Papa escutou testemunhos

“As pessoas são violadas e assassinadas, enquanto os negócios que provocam morte continuam a prosperar”

| 1 Fev 2023

encontro do papa com vitimas violencia congo, foto twitter papeenrdc

Emelda Di Bugobe contou ao Papa ter sido mantida como escrava sexual e abusada durante três meses. “Fizeram-nos comer farinha de milho com a carne dos mortos”, disse. Foto reproduzida a partir do Twitter @#PapeEnRdc.

 

“Bunia, Beni-Butembo, Goma, Masisi, Rutshuru, Bukavu, Uvira… são lugares que os meios de comunicação internacionais quase nunca mencionam”, mas que Francisco fez questão de nomear na tarde desta quarta-feira, 1 de fevereiro. Fê-lo durante um encontro que decorreu na nunciatura de Kinshasa, com vítimas de violência oriundas precisamente de alguns desses locais do leste da República Democrática do Congo, região que tem sido alvo de atrocidades por parte de grupos armados. Depois de escutar os seus testemunhos dramáticos, confessou que não é fácil encontrar palavras. Mas não deixou de denunciar “a exploração sangrenta e ilegal da riqueza” do país, principal responsável por essa violência.

O primeiro a ter a coragem de falar foi Ladislas Kombi, de 17 anos. Visivelmente comovido, o adolescente contou que o seu irmão mais velho foi morto “em circunstâncias ainda hoje desconhecidas”. Mais tarde, também o seu pai foi assassinado, e Ladislas assistiu a tudo. “O meu pai foi morto na minha presença, em Ingwe, em direção a Kikungu, território de Beni, por homens com calças de treino e camisas do exército. Do meu esconderijo, vi como eles o cortaram aos pedaços, depois a sua cabeça decepada foi colocada num cesto. Por fim, levaram a minha mãe. Raptaram-na. Ficámos órfãos, eu e minhas duas irmãzinhas. Até hoje, a minha mãe nunca mais voltou. Não sabemos o que lhe fizeram”, relatou.

Essas memórias não o abandonam e não o deixam dormir à noite, partilhou ainda Ladislas reconhecendo que “é difícil entender tamanha maldade, tanta brutalidade quase animal”.

Outro dos testemunhos veio de uma jovem mãe que carregava uma bebé no colo e outra na capulana: Bijoux Kamala, de Goma, contou como durante o trajeto até ao rio mais próximo de casa para ir buscar água foi sequestrada, juntamente com outras raparigas. “Cada um dos rebeldes escolheu quem ele queria. O comandante quis-me a mim e violou-me como um animal. Foi um sofrimento atroz.
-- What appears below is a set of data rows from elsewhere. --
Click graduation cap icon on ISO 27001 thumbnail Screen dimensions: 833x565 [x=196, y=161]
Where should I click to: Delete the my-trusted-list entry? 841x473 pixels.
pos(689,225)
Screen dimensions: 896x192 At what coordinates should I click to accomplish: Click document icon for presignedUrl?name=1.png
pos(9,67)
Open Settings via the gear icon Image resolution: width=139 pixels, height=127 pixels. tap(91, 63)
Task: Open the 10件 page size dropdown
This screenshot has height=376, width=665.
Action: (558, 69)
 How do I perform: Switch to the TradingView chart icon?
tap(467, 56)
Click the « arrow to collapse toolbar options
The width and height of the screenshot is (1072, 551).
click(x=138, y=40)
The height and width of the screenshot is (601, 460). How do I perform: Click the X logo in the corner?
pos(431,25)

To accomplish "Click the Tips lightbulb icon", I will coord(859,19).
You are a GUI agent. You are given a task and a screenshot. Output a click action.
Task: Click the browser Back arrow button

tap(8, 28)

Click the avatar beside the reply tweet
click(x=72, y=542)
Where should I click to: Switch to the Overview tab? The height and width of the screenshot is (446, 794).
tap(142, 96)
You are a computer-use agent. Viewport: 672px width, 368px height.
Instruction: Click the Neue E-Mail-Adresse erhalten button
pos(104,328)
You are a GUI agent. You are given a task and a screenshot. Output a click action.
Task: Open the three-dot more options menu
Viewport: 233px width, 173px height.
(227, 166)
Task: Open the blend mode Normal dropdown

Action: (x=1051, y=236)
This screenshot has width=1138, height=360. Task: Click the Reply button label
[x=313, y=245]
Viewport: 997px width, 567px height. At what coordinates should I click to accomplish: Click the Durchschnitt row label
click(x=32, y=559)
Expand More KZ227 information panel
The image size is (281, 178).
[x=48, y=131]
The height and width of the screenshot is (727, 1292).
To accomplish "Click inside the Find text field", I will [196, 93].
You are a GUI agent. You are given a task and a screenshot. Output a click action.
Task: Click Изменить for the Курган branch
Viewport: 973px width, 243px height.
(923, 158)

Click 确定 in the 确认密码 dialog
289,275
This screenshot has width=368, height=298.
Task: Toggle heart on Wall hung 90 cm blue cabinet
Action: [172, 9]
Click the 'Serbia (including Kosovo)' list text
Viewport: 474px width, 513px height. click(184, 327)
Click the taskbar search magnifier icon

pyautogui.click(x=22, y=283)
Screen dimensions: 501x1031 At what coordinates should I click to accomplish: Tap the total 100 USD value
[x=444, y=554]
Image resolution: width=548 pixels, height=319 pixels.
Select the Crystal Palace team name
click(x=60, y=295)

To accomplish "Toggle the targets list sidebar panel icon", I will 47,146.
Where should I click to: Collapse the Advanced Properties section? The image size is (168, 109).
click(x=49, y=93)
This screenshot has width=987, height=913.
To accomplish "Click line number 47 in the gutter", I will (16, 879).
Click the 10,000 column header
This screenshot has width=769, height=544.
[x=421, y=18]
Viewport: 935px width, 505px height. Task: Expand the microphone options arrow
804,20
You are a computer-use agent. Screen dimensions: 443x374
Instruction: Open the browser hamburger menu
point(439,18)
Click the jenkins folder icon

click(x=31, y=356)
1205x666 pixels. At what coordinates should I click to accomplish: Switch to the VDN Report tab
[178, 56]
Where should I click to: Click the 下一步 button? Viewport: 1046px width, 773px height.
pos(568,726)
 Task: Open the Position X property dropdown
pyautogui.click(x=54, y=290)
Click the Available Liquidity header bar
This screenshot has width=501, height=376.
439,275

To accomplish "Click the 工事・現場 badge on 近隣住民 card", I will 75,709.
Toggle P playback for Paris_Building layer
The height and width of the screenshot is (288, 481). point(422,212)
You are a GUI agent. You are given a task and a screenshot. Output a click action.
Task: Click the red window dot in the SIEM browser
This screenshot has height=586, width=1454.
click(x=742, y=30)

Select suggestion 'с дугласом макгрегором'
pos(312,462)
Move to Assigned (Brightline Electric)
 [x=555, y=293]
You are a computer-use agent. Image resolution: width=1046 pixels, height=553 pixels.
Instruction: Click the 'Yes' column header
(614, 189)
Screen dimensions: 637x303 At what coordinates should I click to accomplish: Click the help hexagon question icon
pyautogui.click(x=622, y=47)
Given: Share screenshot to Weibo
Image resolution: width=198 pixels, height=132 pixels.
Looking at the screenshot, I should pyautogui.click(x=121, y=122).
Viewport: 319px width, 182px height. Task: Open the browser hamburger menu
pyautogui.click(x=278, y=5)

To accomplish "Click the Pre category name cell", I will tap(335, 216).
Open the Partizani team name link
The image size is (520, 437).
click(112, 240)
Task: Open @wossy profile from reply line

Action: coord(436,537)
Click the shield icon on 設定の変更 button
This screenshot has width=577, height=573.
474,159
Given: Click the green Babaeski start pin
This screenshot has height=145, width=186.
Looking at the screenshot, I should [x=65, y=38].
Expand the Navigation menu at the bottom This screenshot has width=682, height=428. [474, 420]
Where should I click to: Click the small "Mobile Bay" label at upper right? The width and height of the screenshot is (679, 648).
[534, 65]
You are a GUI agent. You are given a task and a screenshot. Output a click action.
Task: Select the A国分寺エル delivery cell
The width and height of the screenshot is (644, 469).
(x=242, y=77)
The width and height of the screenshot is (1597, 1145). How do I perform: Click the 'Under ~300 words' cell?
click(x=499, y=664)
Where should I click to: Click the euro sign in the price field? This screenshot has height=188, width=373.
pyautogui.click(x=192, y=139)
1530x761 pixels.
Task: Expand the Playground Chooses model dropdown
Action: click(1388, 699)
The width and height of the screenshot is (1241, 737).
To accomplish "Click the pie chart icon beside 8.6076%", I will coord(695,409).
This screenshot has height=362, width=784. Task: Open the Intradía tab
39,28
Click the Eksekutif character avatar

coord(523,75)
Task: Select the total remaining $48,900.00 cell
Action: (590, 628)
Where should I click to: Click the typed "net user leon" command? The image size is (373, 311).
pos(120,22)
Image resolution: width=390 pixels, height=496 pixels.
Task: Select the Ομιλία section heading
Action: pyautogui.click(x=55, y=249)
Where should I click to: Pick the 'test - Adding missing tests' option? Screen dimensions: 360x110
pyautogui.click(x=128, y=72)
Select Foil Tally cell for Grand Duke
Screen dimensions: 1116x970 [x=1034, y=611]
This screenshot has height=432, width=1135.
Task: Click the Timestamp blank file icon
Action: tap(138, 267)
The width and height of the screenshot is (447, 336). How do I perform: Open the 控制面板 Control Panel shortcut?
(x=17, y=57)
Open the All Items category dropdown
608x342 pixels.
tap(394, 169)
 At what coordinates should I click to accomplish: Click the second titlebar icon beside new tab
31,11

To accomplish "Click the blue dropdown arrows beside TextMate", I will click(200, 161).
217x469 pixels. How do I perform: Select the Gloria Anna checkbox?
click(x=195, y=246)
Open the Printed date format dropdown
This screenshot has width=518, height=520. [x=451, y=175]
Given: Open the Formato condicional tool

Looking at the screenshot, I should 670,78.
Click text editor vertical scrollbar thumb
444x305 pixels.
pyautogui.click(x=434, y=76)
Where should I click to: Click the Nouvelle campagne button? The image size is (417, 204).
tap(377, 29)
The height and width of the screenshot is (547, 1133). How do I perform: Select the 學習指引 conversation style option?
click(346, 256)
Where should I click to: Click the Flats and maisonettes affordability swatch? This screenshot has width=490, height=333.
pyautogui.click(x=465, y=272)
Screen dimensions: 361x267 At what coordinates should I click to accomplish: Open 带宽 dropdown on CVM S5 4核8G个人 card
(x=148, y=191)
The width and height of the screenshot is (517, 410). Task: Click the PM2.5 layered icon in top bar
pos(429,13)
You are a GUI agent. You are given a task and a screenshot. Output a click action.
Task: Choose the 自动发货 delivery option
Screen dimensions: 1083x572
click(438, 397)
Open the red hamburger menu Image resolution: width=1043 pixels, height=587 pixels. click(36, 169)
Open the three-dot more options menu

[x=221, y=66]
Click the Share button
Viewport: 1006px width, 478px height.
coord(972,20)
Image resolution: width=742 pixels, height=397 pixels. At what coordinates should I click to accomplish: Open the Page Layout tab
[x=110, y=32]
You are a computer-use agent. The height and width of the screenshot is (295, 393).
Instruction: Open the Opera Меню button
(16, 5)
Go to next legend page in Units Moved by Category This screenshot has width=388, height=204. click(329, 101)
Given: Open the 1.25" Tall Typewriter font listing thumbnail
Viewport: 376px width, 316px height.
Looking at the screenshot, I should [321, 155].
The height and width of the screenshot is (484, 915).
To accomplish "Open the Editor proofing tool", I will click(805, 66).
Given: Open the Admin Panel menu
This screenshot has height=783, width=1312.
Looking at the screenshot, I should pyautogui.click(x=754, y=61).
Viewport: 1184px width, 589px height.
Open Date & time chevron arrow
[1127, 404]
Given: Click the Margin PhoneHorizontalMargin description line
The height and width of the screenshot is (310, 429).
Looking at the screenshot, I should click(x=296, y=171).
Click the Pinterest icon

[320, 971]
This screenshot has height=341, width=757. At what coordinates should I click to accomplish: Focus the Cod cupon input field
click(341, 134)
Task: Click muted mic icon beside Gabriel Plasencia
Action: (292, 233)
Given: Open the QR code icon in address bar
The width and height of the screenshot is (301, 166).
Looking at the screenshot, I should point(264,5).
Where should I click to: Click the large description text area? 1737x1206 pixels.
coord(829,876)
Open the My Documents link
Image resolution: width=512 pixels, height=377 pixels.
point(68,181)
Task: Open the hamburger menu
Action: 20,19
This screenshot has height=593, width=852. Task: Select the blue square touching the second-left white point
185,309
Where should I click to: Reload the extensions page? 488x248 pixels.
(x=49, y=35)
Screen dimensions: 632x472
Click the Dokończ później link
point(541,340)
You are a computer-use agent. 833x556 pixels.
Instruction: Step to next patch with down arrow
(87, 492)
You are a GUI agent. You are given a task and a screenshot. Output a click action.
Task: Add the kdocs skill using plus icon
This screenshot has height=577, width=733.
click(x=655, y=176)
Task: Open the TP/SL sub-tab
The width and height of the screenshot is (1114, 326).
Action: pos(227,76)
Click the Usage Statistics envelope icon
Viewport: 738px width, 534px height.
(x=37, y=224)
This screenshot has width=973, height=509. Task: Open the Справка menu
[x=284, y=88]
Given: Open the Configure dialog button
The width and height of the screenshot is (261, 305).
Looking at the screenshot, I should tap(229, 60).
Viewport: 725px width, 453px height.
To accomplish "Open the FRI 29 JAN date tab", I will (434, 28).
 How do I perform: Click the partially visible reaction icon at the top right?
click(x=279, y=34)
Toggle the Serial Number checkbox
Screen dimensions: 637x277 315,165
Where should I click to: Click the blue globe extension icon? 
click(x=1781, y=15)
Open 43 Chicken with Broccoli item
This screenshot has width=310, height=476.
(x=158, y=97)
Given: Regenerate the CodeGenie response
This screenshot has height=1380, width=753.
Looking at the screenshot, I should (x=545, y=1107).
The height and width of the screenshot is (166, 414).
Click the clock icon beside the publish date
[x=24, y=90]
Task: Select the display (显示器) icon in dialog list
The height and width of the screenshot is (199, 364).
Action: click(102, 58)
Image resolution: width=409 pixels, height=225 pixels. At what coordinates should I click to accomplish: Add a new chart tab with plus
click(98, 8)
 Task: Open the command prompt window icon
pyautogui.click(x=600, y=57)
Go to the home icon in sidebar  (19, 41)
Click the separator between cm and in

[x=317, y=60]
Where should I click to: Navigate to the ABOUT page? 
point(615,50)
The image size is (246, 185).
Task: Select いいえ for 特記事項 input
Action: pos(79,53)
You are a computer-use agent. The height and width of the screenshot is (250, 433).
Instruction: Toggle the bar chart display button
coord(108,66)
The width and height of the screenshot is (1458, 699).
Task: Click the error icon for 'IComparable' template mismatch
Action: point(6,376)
Permaneci praticamente como sua mulher. Ele violou-me várias vezes ao dia, sempre que queria, a várias horas”. Bijoux diz ter tido “a sorte de escapar com uma amiga, após 19 meses de sofrimento.” Estava grávida. “Tive duas meninas gémeas, que nunca conhecerão o pai. As outras amigas que foram raptadas comigo naquele dia nunca mais voltaram. Não sei se estão mortas ou se ainda estão vivas”, referiu.

Também Emelda Di Bugobe contou ao Papa ter sido mantida como escrava sexual e abusada durante três meses. “Todos os dias, cinco a dez homens abusavam de cada uma de nós. Fizeram-nos comer farinha de milho com a carne dos mortos. Às vezes eles misturavam cabeças de pessoas com carne de animais. Este costumava ser o nosso alimento diário. Aquelas que se recusaram a comê-lo foram cortadas em pedaços e outras foram forçadas a comê-lo”, relatou.

 

“Fica-se chocado e resta-nos chorar”

encontro do papa com vitimas violencia congo, foto twitter vatican news

As vítimas de violência que aceitaram participar neste encontro e dar o seu testemunho foram depositando aos pés da cruz alguns objetos relacionados com o sofrimento que viveram.  Foto © Vatican Media.

 

Junto ao Papa, tinha sido colocada uma cruz e foi diante dela que estas e outras vítimas de violência que aceitaram participar neste encontro e dar o seu testemunho foram depositando objetos relacionados com o sofrimento que viveram: catanas, machados, esteiras, lanças…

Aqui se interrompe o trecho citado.